*Tarefas:*
1) Repita, sem nenhuma alteração, a passagem do texto sobre a proclamação da República que começa nas palavras "As 4 horas partimos" e para logo depois de "não sermos percebidos.".
2) Liste todas as pessoas citadas pelo nome no texto sobre a proclamação da República.
3) Retome o relato de Rondon sobre a proclamação da República e escreva a continuação a partir da última frase apresentada.

*Trecho do texto:*
- - - - -

Positivista convicto e ativista do movimento contra a Monarquia, o
alferes matogrossense Cândido Mariano da Silva Rondon, participa no Rio em 15
de novembro de 1889, da proclamação da República, cujo papel histórico ele
relata em seu diário:
Estava cheio o quartel. Chegamos na ocasião em que era arrombada a Arrecadação. Pedi logo um dos revólveres nagan que estavam sendo distribuídos – arma que conservo, com a que me ofereceu Roosevelt, verdadeiras peças de museu.
Benjamim Constant chegou às 2 da madrugada. Conferenciavam os oficiais, entre os quais o Cel. Sólon. Ficou resolvido que se indagasse se a Marinha permitiria a saída da ‘Brigada Estratégica’ e foi, nesse sentido, redigido um ofício ao Alte. Wandenkolk.
Escolheu Benjamin Constant para portadores de tão importante mensagem os dois discípulos em quem mais confiava – os discípulos amados – Fragoso e eu. Seríamos a ligação entre a ‘Brigada Estratégica’ rebelada e os oficiais revoltados da Armada.
As 4 horas partimos em cavalos escolhidos para uma galopada de São Cristóvão ao Clube, no largo do Rossio.
O tropel dos cavalos cortava o silêncio da madrugada, mas prosseguíamos sem obstáculos. Cauteloso, propus, aos sairmos da rua Gen. Pedra para defrontar o Quartel General, que nos mantivéssemos cosidos com a grade do jardim, para não sermos percebidos.
Estava o Quartel General todo iluminado, como que para advertir que o governo vigiava.

- - - - -

*Dados fornecidos:*
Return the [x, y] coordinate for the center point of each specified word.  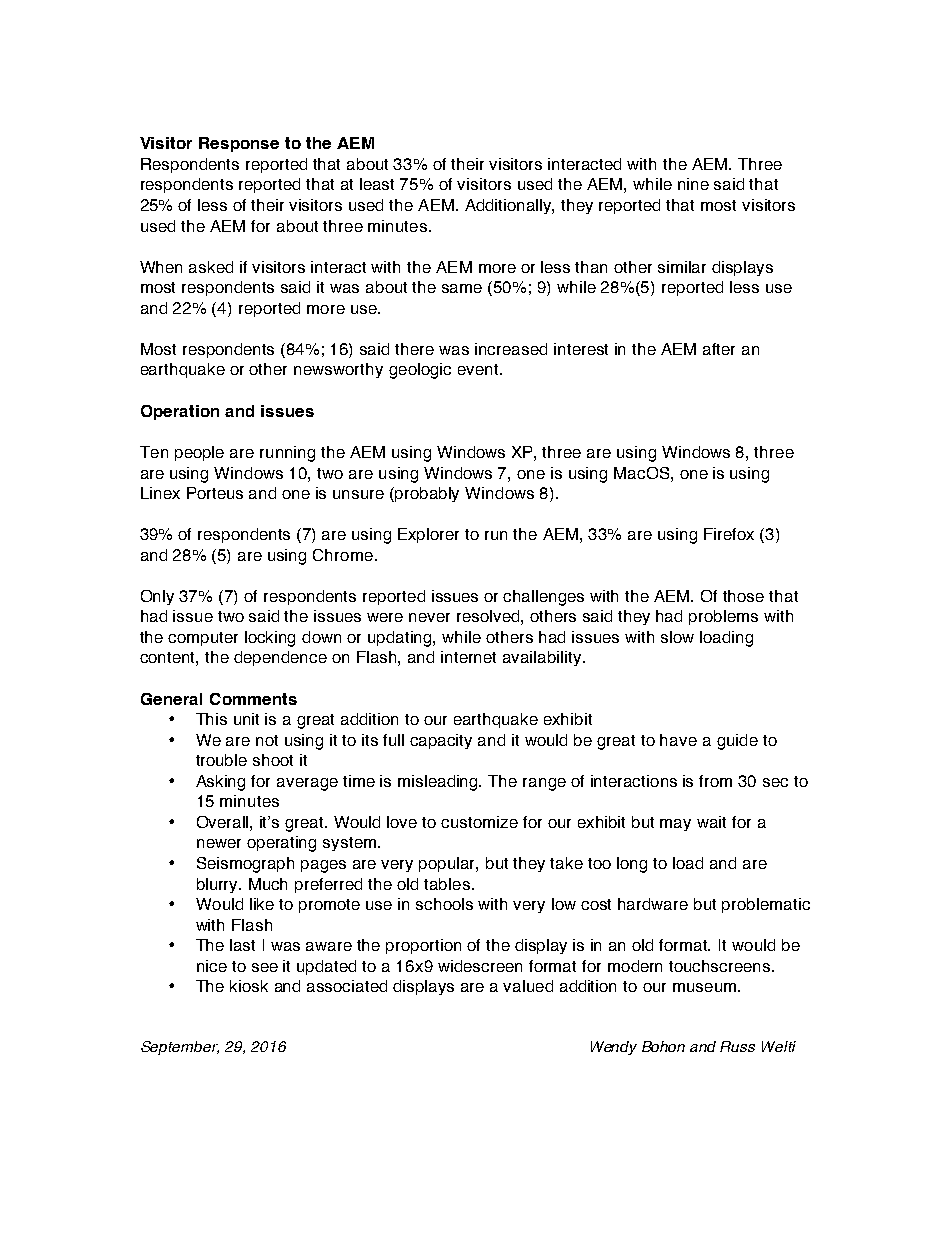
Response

- - - - -

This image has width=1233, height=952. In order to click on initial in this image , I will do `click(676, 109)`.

- - - - -

*Respostas:*
1)
As 4 horas partimos em cavalos escolhidos para uma galopada de São Cristóvão ao Clube, no largo do Rossio.
O tropel dos cavalos cortava o silêncio da madrugada, mas prosseguíamos sem obstáculos. Cauteloso, propus, aos sairmos da rua Gen. Pedra para defrontar o Quartel General, que nos mantivéssemos cosidos com a grade do jardim, para não sermos percebidos.

2) Cândido Mariano da Silva Rondon; Roosevelt; Benjamim Constant; Cel. Sólon; Alte. Wandenkolk; Fragoso

3)
Continuamos a cautelosa marcha, quase que sopitando o pisar dos cavalos, para que não ressoasse na calçada, até desembocar na Câmara Municipal.
Ao fazer a curva para ganhar a rua da Constituição o meu cavalo prancheou – mas o vaqueiro mimoseano galopava firme na rédea e o animal que rodara, conseguiu firmar-se.
Seguíamos insensíveis a tudo o que não fosse o pensamento de chegar o mais depressa possível ao largo do Rossio, ao Clube Naval e, quando apeamos estavam nossos cavalos brancos de espuma.
Levávamos a senha. Batemos, uma portinha que nos fora indicada, três pancadas espaçadas. Depois de alguns minutos percebemos que alguém descia. Ouvimos, de dentro, as palavras da senha a que respondemos, repetindo por três vezes a contra-senha, segundo as instruções recebidas. Abriu-se então uma fenda na portinha, por onde introduzimos o ofício. Daí a pouco voltou quem recebera de nós o documento e, repetidas as mesmas formalidades, foi-nos entregue pela fenda o ofício resposta.
O tempo de montar de novo e lá partimos para o convento de Sto. Antonio, onde estava aquartelado o 7º Batalhão de Infantaria, a fim de informar a situação o cap. Ferraz. Já encontramos todos a postos. Depois de lhe falar e de lhe transmitir a mensagem de que éramos portadores, tocamos para São Cristóvão a galope, sem acidente.
O dia despertava. Súbito, tingiu-se o oriente sob uma chuva de ouro, pálida a princípio e depois cada vez mais rubra... e sobre essa cortina surgiria em breve o sol a iluminar um novo dia, a iluminar pela primeira vez a República brasileira.
FONTE: Esther de Viveiros, Rondon conta
sua vida, Cooperativa Cultural dos Esperantistas, Rio, 1969,
página 53.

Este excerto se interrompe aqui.